A decisão administrativa de anulação de averbação proferida pela DIRETORIA GERAL DO TRT DA 23ª REGIÃO não fez a distinção entre o precedente do Tema 839 do SUPREMO TRIBUNAL FEDERAL e foi pela desconsideração do prazo decadencial quinquenal previsto no artigo 54 da Lei de Processo Administrativo Federal em razão de entender que a presente situação é flagrantemente inconstitucional.
O Tema 839 do SUPREMO TRIBUNAL FEDERAL tratou de: I) violação direta ao texto constitucional; II) possibilidade de revisão de ato de anistia política que não havia comprovação de motivação exclusivamente política, o que afrontou o art. 8º do Atos de Disposições Constitucionais Transitórias.
O Sindicalizado refutou na Justiça a tal caracterização da situação como sendo flagrantemente inconstitucional pelos fundamentos expostos pela própria SECRETARIA JURÍDICA DESTE REGIONAL, pois a presente situação não tratou tanto de: I) violação direta ao texto constitucional; como também de II) possibilidade de revisão de ato de anistia política que não havia comprovação de motivação exclusivamente política, o que afrontou o art. 8º do Atos de Disposições Constitucionais Transitórias
A não violação direta ao texto constitucional encontra-se provada, pois quando da emissão do parecer pela SEÇÃO DE LEGISLAÇÃO DESTE REGIONAL no processo administrativo originário a fundamentação jurídica para deferimento do pedido foram os artigos 100 e 67 da Lei n.º 8.112/90.
A interpretação e aplicação do direito foram baseados nos artigos 100 e 67 da Lei n.º 8.112/90 e não em dispositivo constitucional. Como então haveria de ser uma situação flagrantemente inconstitucional sem qualquer interpretação de dispositivo previsto então na Constituição Federal?
Não há violação ao texto constitucional, justamente por ausência de interpretação e aplicação de dispositivo constitucional. Temos que a presente situação não pode ser considerada como flagrantemente inconstitucional por uma razão de lógica temporal, a qual se passa a detalhar.
Em que pese termos a vedação da contagem de tempo fictício para fins de aposentadoria a partir da Emenda Constitucional n.º 19/98, o período averbado em 26.05.1993 se refere a 30.01.1984 a 30.01.1988, ou seja, 10 anos antes da promulgação da EC n.º 19/98.
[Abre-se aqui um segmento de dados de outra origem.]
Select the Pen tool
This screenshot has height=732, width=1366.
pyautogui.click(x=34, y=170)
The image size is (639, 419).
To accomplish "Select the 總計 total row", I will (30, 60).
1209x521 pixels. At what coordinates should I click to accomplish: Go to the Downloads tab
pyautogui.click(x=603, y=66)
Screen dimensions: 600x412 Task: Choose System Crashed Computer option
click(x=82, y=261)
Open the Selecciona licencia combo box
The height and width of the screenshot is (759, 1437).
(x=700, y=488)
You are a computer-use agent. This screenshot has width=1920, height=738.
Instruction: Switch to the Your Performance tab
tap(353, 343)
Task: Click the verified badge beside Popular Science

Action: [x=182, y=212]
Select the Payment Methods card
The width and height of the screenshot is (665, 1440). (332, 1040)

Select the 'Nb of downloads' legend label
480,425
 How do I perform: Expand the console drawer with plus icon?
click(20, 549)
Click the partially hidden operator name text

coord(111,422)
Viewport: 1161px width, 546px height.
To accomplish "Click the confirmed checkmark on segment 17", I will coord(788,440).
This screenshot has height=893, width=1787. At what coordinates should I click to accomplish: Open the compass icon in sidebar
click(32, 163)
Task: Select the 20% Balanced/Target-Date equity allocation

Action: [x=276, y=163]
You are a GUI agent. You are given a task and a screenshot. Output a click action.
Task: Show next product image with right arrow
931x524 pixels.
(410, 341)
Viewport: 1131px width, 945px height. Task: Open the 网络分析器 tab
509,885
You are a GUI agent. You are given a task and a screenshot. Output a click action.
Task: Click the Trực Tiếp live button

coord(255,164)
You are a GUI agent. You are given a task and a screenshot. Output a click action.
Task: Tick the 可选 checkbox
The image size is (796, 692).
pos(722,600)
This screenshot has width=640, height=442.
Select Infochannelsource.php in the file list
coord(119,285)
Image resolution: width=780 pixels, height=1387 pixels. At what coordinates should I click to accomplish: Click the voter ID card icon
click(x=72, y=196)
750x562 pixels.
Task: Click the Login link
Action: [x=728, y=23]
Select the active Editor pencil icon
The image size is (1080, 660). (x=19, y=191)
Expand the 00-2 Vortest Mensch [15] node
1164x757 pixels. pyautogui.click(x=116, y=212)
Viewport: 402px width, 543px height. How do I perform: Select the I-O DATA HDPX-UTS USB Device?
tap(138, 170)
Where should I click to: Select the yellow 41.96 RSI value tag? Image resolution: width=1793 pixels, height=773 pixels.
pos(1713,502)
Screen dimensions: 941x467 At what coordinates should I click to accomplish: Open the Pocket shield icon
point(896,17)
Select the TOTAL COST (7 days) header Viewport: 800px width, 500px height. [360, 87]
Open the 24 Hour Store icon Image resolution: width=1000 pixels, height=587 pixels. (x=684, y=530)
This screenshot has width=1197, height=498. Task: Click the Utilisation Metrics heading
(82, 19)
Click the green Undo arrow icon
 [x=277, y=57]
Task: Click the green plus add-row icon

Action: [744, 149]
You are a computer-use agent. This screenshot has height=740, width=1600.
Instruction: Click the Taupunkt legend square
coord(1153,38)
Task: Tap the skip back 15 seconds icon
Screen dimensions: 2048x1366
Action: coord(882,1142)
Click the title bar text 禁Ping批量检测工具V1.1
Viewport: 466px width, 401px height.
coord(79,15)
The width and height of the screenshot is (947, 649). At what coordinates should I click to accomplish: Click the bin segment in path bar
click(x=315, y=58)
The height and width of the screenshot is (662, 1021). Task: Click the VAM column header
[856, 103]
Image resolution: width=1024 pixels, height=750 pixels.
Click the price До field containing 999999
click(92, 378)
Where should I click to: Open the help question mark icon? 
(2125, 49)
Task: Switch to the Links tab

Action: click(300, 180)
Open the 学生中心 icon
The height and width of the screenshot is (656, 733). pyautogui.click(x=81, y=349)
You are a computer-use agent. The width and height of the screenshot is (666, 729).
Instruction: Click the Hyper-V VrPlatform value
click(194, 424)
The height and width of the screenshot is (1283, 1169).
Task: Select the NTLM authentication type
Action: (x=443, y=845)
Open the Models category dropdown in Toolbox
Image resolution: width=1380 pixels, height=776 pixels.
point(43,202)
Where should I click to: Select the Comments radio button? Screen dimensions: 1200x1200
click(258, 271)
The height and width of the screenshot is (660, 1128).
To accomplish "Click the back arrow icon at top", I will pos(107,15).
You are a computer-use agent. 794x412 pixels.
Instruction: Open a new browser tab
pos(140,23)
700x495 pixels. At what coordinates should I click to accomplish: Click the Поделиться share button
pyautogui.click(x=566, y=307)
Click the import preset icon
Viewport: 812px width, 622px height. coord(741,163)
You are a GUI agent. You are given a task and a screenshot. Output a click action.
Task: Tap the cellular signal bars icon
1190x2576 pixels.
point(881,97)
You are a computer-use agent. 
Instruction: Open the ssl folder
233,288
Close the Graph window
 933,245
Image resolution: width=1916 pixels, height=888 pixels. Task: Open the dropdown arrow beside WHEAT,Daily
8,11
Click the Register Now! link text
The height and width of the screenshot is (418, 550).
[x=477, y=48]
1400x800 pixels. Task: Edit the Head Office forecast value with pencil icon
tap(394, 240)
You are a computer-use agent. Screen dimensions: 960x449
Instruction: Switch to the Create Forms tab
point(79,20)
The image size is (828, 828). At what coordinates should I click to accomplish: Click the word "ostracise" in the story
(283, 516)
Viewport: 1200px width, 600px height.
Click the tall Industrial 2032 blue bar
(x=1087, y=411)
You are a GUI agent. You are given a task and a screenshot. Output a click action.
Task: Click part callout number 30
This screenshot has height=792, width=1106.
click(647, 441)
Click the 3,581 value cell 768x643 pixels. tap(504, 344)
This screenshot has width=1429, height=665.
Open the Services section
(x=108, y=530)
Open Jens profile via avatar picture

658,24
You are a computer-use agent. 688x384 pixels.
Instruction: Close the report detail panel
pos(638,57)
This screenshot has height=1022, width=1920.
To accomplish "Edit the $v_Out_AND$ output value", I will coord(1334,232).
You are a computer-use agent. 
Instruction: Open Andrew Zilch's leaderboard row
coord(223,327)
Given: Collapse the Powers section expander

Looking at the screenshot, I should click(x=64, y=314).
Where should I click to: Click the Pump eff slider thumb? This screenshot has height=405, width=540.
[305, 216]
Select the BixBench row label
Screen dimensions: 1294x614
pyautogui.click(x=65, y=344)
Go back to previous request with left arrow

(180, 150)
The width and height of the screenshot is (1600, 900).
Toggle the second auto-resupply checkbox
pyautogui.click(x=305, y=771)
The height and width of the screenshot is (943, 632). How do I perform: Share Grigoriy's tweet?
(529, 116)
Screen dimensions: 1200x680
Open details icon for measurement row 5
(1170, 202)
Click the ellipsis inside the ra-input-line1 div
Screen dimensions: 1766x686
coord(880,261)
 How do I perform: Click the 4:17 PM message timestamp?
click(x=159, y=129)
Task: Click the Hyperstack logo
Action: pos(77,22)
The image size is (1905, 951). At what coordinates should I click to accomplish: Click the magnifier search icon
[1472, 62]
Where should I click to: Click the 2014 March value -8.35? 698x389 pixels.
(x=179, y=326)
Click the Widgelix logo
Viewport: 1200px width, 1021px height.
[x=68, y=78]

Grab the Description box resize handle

Violação à disposição constitucional por ulterior alteração da Constituição Federal pela EC n.º 19/98, a mesma não é e não pode ser caracterizada como flagrante, já que o ato administrativo de averbação foi realizado conforme a Constituição Federal vigente e não haveria de ser possível se exigir a época do fato uma conclusão diferente dessa por uma razão de lógica temporal (tempus regit actum).
Não há como ser flagrantemente inconstitucional a presente situação por questão de lógica temporal: como um ato administrativo pode violar um dispositivo constitucional que não existia à época em que tal ato foi produzido?
Através do seu advogado, Bruno Boaventura, o Sindijufe alerta que circunstâncias como essas estão acontecendo e se normaliza a prática da Administração Pública de anular atos que beneficiam alguns servidores sem qualquer providência quanto à revisão dos atos de forma impessoal.